Work to do: Can you quote every one of the records below word for word, leaving nothing out and changing nothing?
--------------------------------
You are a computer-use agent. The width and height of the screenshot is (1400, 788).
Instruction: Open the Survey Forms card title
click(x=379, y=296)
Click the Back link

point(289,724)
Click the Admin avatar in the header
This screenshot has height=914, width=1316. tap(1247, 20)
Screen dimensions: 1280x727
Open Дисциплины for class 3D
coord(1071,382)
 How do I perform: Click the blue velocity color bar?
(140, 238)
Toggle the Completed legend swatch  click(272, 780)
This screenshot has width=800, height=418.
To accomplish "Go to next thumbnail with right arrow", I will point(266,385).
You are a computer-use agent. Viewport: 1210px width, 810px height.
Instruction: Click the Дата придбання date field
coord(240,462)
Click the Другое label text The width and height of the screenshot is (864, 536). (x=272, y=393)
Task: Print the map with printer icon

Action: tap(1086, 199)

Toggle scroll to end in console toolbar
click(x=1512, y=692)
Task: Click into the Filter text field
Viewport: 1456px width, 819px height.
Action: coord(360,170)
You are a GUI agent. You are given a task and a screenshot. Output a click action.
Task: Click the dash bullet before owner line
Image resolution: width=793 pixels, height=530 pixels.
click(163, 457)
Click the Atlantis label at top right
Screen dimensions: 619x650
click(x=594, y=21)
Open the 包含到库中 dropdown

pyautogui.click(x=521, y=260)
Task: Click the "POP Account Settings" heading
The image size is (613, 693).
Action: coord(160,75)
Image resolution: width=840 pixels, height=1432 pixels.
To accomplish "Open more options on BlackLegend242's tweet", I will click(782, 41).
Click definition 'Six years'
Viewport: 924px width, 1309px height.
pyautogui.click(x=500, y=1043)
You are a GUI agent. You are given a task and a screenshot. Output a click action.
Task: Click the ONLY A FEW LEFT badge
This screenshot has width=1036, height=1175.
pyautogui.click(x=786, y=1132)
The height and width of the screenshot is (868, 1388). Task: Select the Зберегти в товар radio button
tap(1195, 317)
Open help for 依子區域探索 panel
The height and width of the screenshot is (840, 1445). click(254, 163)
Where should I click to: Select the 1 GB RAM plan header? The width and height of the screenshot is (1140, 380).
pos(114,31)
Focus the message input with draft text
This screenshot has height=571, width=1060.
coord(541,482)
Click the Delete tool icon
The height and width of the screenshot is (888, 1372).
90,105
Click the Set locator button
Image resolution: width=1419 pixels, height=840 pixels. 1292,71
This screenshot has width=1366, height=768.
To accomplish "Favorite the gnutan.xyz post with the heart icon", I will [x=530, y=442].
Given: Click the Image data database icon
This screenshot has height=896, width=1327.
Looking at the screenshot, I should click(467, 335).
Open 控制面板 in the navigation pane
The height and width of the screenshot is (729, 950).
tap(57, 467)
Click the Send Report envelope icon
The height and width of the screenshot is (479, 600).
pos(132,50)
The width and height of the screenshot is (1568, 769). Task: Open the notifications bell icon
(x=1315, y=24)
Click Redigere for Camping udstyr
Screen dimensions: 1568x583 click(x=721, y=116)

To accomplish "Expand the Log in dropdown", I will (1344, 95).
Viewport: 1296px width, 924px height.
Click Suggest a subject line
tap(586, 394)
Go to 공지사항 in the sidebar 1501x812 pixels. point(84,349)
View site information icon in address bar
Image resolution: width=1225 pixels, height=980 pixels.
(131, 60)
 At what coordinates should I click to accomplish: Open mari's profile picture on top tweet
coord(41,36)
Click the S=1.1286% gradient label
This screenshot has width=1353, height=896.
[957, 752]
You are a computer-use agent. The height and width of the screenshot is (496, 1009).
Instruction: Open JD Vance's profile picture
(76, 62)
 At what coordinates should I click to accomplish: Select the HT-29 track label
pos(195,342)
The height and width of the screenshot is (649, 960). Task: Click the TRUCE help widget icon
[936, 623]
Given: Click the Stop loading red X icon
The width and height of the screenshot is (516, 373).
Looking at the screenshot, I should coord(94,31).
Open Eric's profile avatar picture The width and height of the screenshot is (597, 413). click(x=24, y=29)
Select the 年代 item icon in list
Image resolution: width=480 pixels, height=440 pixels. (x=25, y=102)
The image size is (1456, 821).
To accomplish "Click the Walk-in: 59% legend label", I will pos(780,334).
--------------------------------
Problem solution:
You are a computer-use agent. The width and height of the screenshot is (1400, 788).
Instruction: Open the Survey Forms card title
click(x=379, y=296)
Click the Back link

point(289,724)
Click the Admin avatar in the header
This screenshot has height=914, width=1316. tap(1247, 20)
Screen dimensions: 1280x727
Open Дисциплины for class 3D
coord(1071,382)
 How do I perform: Click the blue velocity color bar?
(140, 238)
Toggle the Completed legend swatch  click(272, 780)
This screenshot has width=800, height=418.
To accomplish "Go to next thumbnail with right arrow", I will point(266,385).
You are a computer-use agent. Viewport: 1210px width, 810px height.
Instruction: Click the Дата придбання date field
coord(240,462)
Click the Другое label text The width and height of the screenshot is (864, 536). (x=272, y=393)
Task: Print the map with printer icon

Action: tap(1086, 199)

Toggle scroll to end in console toolbar
click(x=1512, y=692)
Task: Click into the Filter text field
Viewport: 1456px width, 819px height.
Action: coord(360,170)
You are a GUI agent. You are given a task and a screenshot. Output a click action.
Task: Click the dash bullet before owner line
Image resolution: width=793 pixels, height=530 pixels.
click(163, 457)
Click the Atlantis label at top right
Screen dimensions: 619x650
click(x=594, y=21)
Open the 包含到库中 dropdown

pyautogui.click(x=521, y=260)
Task: Click the "POP Account Settings" heading
The image size is (613, 693).
Action: coord(160,75)
Image resolution: width=840 pixels, height=1432 pixels.
To accomplish "Open more options on BlackLegend242's tweet", I will click(782, 41).
Click definition 'Six years'
Viewport: 924px width, 1309px height.
pyautogui.click(x=500, y=1043)
You are a GUI agent. You are given a task and a screenshot. Output a click action.
Task: Click the ONLY A FEW LEFT badge
This screenshot has width=1036, height=1175.
pyautogui.click(x=786, y=1132)
The height and width of the screenshot is (868, 1388). Task: Select the Зберегти в товар radio button
tap(1195, 317)
Open help for 依子區域探索 panel
The height and width of the screenshot is (840, 1445). click(254, 163)
Where should I click to: Select the 1 GB RAM plan header? The width and height of the screenshot is (1140, 380).
pos(114,31)
Focus the message input with draft text
This screenshot has height=571, width=1060.
coord(541,482)
Click the Delete tool icon
The height and width of the screenshot is (888, 1372).
90,105
Click the Set locator button
Image resolution: width=1419 pixels, height=840 pixels. 1292,71
This screenshot has width=1366, height=768.
To accomplish "Favorite the gnutan.xyz post with the heart icon", I will [x=530, y=442].
Given: Click the Image data database icon
This screenshot has height=896, width=1327.
Looking at the screenshot, I should click(467, 335).
Open 控制面板 in the navigation pane
The height and width of the screenshot is (729, 950).
tap(57, 467)
Click the Send Report envelope icon
The height and width of the screenshot is (479, 600).
pos(132,50)
The width and height of the screenshot is (1568, 769). Task: Open the notifications bell icon
(x=1315, y=24)
Click Redigere for Camping udstyr
Screen dimensions: 1568x583 click(x=721, y=116)

To accomplish "Expand the Log in dropdown", I will (1344, 95).
Viewport: 1296px width, 924px height.
Click Suggest a subject line
tap(586, 394)
Go to 공지사항 in the sidebar 1501x812 pixels. point(84,349)
View site information icon in address bar
Image resolution: width=1225 pixels, height=980 pixels.
(131, 60)
 At what coordinates should I click to accomplish: Open mari's profile picture on top tweet
coord(41,36)
Click the S=1.1286% gradient label
This screenshot has width=1353, height=896.
[957, 752]
You are a computer-use agent. The height and width of the screenshot is (496, 1009).
Instruction: Open JD Vance's profile picture
(76, 62)
 At what coordinates should I click to accomplish: Select the HT-29 track label
pos(195,342)
The height and width of the screenshot is (649, 960). Task: Click the TRUCE help widget icon
[936, 623]
Given: Click the Stop loading red X icon
The width and height of the screenshot is (516, 373).
Looking at the screenshot, I should coord(94,31).
Open Eric's profile avatar picture The width and height of the screenshot is (597, 413). click(x=24, y=29)
Select the 年代 item icon in list
Image resolution: width=480 pixels, height=440 pixels. (x=25, y=102)
The image size is (1456, 821).
To accomplish "Click the Walk-in: 59% legend label", I will pos(780,334).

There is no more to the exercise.